Impact.

Despite improvement in EU agricultural productivity occurred in the last decades, significant challenges remain on the horizon: new arable land is limited, natural resources are scarce and need protection, the young generation is at times hesitant to enter the farming sector, while at the same time sufficient amounts of food need to be produced sustainably and affordably for a growing urban population.

In this context, modern agricultural equipment is a central solution in helping farmers meet these challenges. From ploughing to harvesting, advanced farm equipment with integrated Precision Farming technologies (satellite-based driving systems, sensors, increasing automation, drones) offer promising solutions for farmers at any scale to increase production, farm processes efficiency and environmental protection.

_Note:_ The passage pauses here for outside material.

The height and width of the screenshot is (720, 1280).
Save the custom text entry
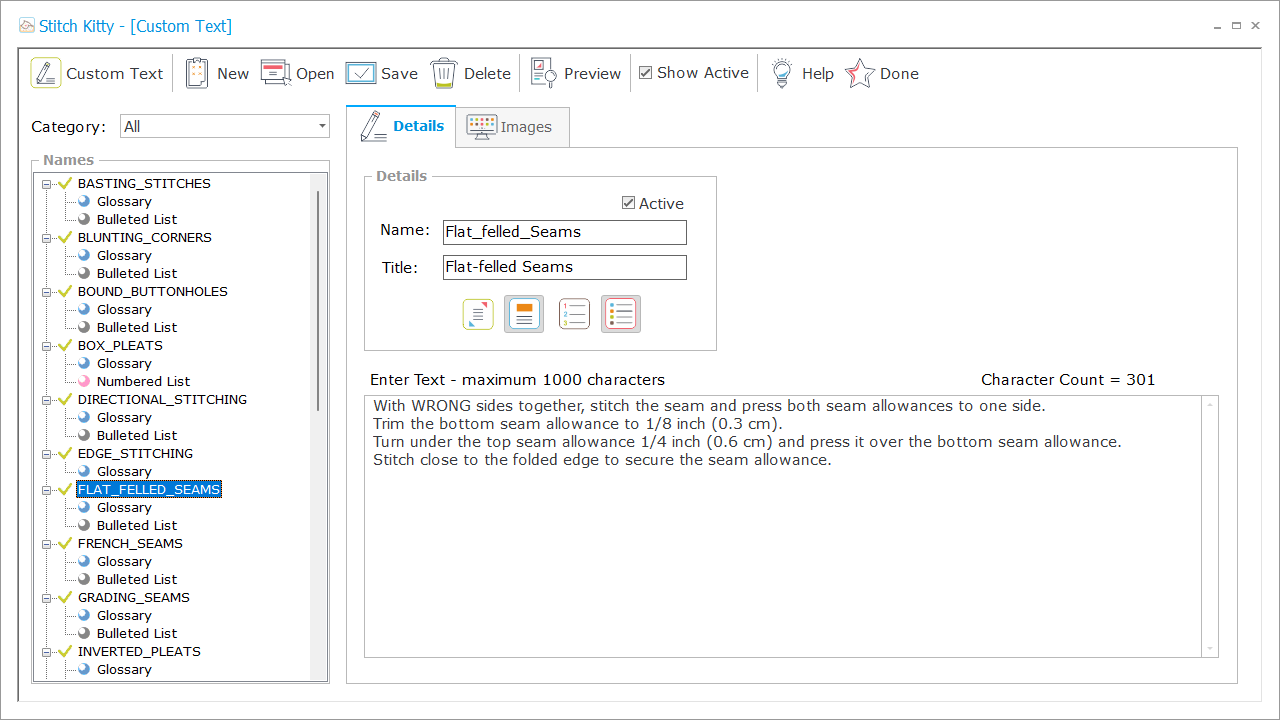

The European framework for Research & Innovation precisely responds to some of the key challenges our planet is facing for the years to come, including the need of “producing more with less” encouraging a more productive, resource-efficient, and sustainable agriculture.

CEMA position.

EU funding for agricultural research should focus on Precision Farming, resource efficiency, alternative energies & digitization. In addition, the EU should support the drawing up of a new strategic research agenda for agricultural engineering.

These were some of the key messages submitted by CEMA to the stakeholder consultation on Societal Challenge 2 of the EU's Horizon 2020 Framework Research Programme, and that we confirm as pillars for the research on food, agriculture and the bioeconomy in the future Horizon Europe Framework Programme.

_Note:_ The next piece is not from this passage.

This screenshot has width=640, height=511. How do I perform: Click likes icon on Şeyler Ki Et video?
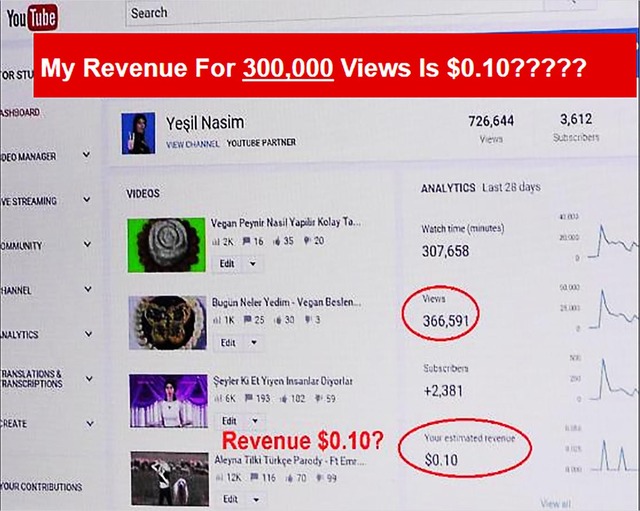click(x=283, y=399)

To ensure that future innovations will reach European farmers and will be used in the field, it will be important to research factors and perceptions that effectively act as barriers to technological change for farmers, and to design adequate financial support and incentive schemes to accelerate such change.

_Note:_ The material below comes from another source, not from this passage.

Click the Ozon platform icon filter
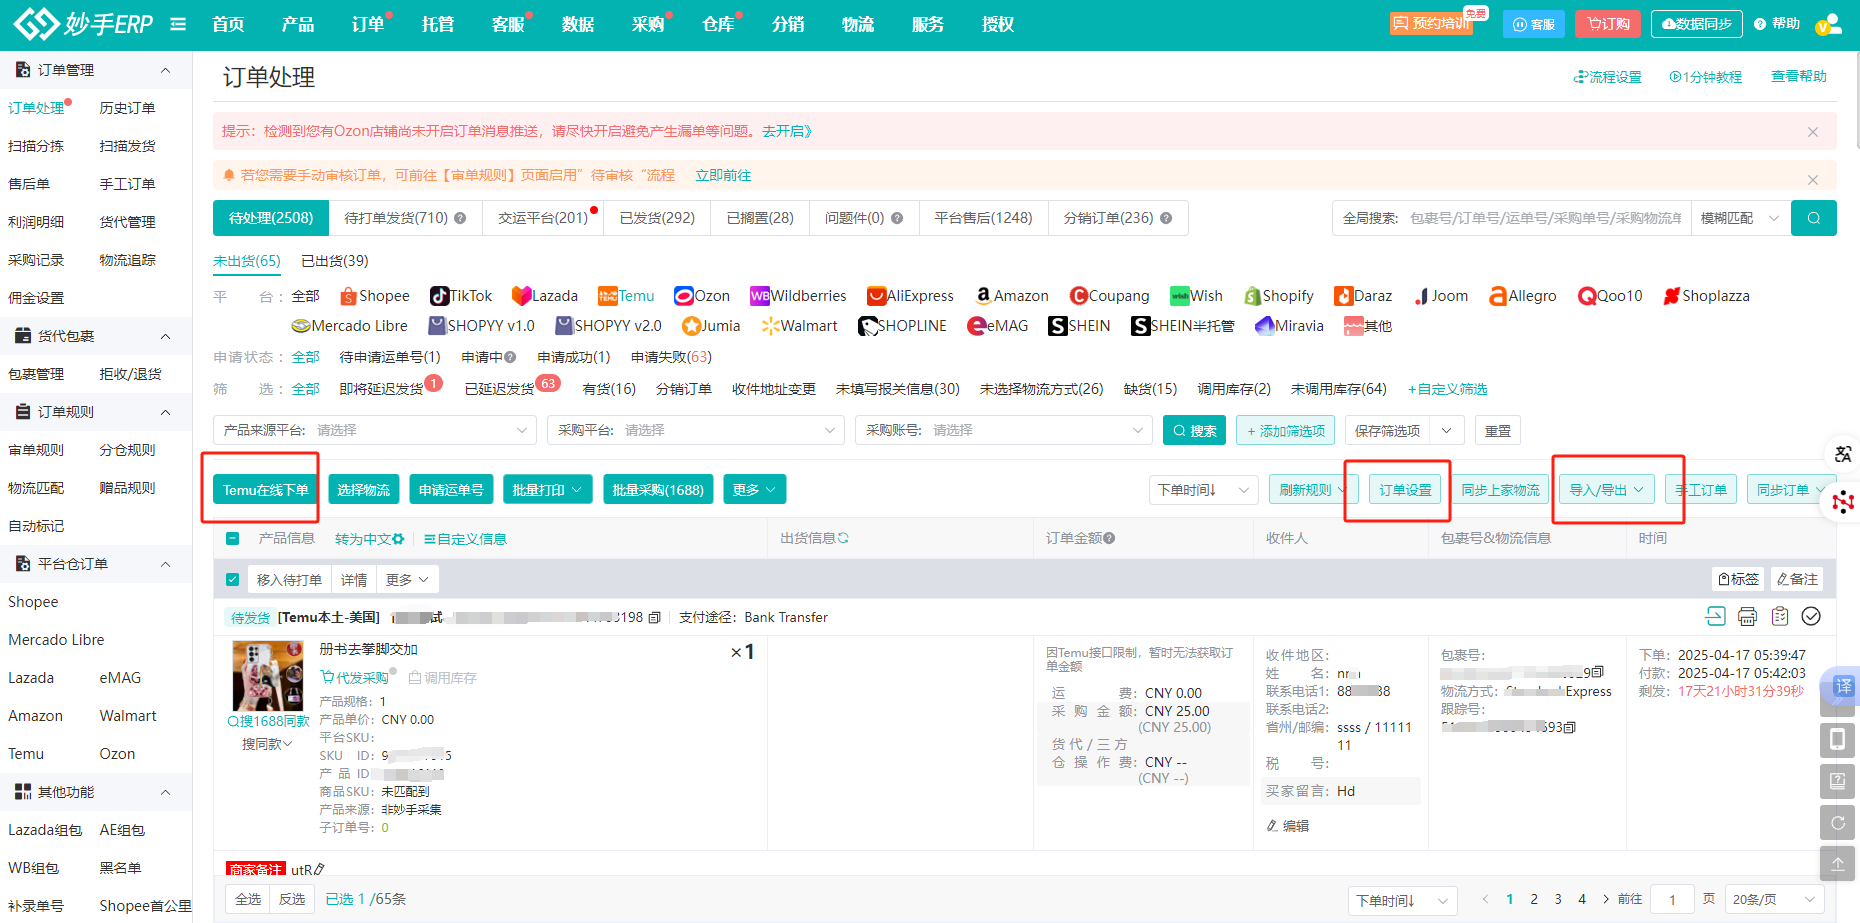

The future Research Programme should also look at how to support and fund the real uptake of innovation in agriculture, thus facilitating the participation of new actors in the programmes (farmers, industry representatives, SMEs, etc.)

The ultimate aim must be to empower farms to make meaningful advances in smart localized resource management and achieve significant aggregate productivity and sustainability gains in European farming.

Related activities in which CEMA is involved.

Exchanging knowledge & increasing awareness-raising on Precision Farming techniques in Europe have been firmly placed as a priority on CEMA’s agenda in the last years. To explain the benefits modern agricultural technologies can bring into European agriculture, CEMA has been coordinating regular events and high-level conferences to bring together industry experts, key EU decision-makers and farmers’ representatives to share their views on the state of play Precision Farming has in Europe today. Discussions on bottlenecks encountered by precision agriculture Europe have helped to align views among the farming community and assess the policy options (e.g. CAP, research funding, Agriculture 4.0) that could greatly encourage a further technology uptake in European agriculture in the years to come.

More specifically, CEMA is currently involved in five H2020, Horizon Europe and Digital Europe funded projects:

  • FAIRshare, focused on the barriers for better uptake of digital tools by the ag advisory community.
  • agROBOfood, aimed to accelerate the digital transformation of the European agri-food sector through the adoption of robotic technologies.
  • AgroFossilFree, aimed to create a framework under which critical stakeholders cooperate to evaluate and promote currently available fossil-energy-free strategies and technologies (FEFTS) in EU agriculture.
  • QuantiFarm, assesed the impact of digital technology solutions in agriculture in real-life conditions.
  • AgriDataSpace, aimed to build a European framework for the secure and trusted data space for agriculture.